Why we prefer index-per-user over shared index:
We often need to fetch all of the documents for a user. If we're using a shared index, we can filter by user-id, but it still means making N disk reads since that user's documents are spread across a large index (a 10k document user would take over 1 second of IO time). If we use "index-per-user", the entire index is only 2-3MB for 10k documents (our documents are small, primarily non-analyzed fields). We can load the entire index in a few disk reads (AWS/EBS block size is 256kb). With index-per-user, we can load about 500 users per second with the same disk speed, which is ~833 times faster than when we use a shared index (actual performance varies, but its much much faster in an index per user design). Caching at the page cache level is also greatly improved (since many documents from a user fit into a single page).

Technical details:

  • over 1M users. No requirement to search across all of them.
  • only a small number of users are in use at a given time (~2000). Most are cold and could be closed using the ES close API (we're happy to manage open/close calls ourselves)
  • 500-500k documents per user (99% under 25k). Documents are quite small and follow a consistent schema/mapping. As a result, 99% of indexes would be under 5MB.
  • we also want to do some aggregation, which will be fast on the smaller indexes, but slows down on the larger shared indexes (still benchmarking)

Question:

  • How much memory does each index take in the cluster state. Does it grow linearly?
  • If an index is closed, how much memory does each index take in the cluster state?
  • Is it crazy to attempt a cluster with >1M indexes (mostly closed) and ~5k open indexes? If so, please explain why.
  • Any gotchas we should be aware of if considering launching "index-per-user" at this scale?

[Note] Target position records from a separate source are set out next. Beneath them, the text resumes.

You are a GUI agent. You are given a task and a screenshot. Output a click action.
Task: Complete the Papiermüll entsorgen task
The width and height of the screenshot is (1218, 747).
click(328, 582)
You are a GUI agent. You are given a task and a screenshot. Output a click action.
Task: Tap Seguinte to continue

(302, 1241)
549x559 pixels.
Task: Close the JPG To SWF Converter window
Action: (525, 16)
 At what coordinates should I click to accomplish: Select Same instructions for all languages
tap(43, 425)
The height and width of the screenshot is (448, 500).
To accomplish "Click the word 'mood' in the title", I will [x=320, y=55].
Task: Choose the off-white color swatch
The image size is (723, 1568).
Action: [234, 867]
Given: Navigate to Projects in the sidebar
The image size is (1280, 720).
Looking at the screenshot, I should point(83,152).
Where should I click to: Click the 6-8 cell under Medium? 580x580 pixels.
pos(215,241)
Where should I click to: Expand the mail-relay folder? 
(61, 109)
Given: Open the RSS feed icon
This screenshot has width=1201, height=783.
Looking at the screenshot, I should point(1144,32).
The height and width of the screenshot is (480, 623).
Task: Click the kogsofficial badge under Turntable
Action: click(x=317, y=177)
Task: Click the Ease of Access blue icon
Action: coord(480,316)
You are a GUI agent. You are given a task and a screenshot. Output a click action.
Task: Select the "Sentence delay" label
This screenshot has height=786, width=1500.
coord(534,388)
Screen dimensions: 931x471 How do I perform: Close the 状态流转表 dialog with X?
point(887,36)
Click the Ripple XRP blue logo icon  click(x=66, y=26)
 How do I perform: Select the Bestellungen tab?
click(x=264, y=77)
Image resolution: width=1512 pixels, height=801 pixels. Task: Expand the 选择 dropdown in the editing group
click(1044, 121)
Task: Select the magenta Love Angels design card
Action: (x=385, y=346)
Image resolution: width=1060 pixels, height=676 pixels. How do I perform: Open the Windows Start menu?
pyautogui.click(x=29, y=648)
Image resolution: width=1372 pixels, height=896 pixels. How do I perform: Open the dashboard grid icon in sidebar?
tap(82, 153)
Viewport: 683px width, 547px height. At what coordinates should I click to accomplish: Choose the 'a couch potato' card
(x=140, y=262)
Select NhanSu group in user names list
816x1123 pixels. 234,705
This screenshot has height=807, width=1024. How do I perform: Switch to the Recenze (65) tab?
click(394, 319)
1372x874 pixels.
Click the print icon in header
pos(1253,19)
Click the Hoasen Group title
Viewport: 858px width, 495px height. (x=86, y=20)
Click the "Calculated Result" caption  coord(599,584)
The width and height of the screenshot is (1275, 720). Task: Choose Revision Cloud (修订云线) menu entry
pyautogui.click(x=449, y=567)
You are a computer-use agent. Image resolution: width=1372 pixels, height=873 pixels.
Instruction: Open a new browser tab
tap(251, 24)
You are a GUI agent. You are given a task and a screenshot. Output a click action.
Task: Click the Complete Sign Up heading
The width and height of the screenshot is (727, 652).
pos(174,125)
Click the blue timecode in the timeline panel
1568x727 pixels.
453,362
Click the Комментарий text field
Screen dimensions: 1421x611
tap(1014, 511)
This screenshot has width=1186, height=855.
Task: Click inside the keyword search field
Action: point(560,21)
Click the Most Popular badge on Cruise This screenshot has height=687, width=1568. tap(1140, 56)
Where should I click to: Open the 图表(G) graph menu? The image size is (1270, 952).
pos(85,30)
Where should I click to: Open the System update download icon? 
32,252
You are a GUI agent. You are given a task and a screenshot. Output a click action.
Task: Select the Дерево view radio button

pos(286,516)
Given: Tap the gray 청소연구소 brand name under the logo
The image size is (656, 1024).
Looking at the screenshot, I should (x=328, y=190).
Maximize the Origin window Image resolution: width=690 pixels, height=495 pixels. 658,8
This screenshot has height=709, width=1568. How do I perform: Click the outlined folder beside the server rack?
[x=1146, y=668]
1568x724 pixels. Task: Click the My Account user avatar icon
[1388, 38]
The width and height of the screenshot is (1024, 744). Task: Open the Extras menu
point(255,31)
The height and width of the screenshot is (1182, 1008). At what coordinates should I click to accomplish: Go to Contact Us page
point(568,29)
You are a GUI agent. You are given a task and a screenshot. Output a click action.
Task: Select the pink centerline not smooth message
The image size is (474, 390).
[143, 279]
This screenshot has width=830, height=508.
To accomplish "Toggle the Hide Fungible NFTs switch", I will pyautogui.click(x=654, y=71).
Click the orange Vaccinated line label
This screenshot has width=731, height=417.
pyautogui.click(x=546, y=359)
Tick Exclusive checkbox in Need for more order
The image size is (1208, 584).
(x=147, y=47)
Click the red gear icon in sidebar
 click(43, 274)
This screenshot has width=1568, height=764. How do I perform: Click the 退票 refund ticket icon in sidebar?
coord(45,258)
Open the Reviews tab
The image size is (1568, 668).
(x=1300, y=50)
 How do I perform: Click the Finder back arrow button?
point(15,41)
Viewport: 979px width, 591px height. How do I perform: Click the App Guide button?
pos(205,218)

We'll also be benchmarking the above, but I thought I'd ask and get some feedback in case we're missing something.

Thanks in advance,
Steve

This might be useful to you:

Its obviously not done, but it could help fix these locality issues.

I don't have a good idea how much memory each index takes but it certainly does grow linearly. Some of the

You'll probably be the only person doing it so you are likely to hit new and fun bugs no one has thought of. There are folks who have lots of always open indexes - I have two thousand or so - and I can feel cluster state actions being a bit sluggish. I'm still on an old version of Elasticsearch at the moment and I know that some of that has been fixed but I still expect the scale of what you are describing to be "fun".

I think its worth writing a test application that pretends to do what you are going to do - it could be as simple as a bash script that creates you million indexes, jams 20 docs in each, and closes them. Measuring memory consumption in Java is hard but you should be able to try and simulate your task and test it. I'd advise against doing what you plan to do without first proving it out that way.

Or go comment on the issue I linked above and maybe pitch in there somehow.

Thanks nik! The ordering/sorting would certainly be perfect. I wish it was available today. If we decide to use ES we'll try to contribute.

We'll benchmark and I'll post the results here. However, I'm not too keen on wandering into unexplored territory.

If anyone else has experience with this scale, please let me know.

Thanks,
Steve

Agreed with what Nik said. Index per user is something which is not advisable when u are thinking of customer base more than say 10K. While u get isolation with per-index, there is cost attached to it - cluster state grows, more shards, more reallocation/balancing, more load on master, more index stats captured by marvel,... and list continues. At the same time 1 index for all user is also not recommended. You have to come up with a reasonable shared index model.

Another thing you need to consider is how consistent the mappings are across your users documents. If there is little structure and a lot of new mappings need to be added when the documents are indexed, each added mapping or index need to update the cluster state, which then need to be distributed across the cluster. This can easily become a bottleneck once the cluster state grows large. This may improve once the ability to send cluster state deltas instead of the full cluster state for each change gets released.

If you can control the mappings used across the user base or can impose a naming convention across field names and types, you should be able to achieve some of the efficiency improvements by using routing by user to ensure that all documents belonging to a specific user are located in a single, although shared, shard.

Thanks everyone.

Given our use case really needs disk/page isolation we'll probably shy away from ES. It's too bad - it looks awesome.

Thanks for the help.
Steve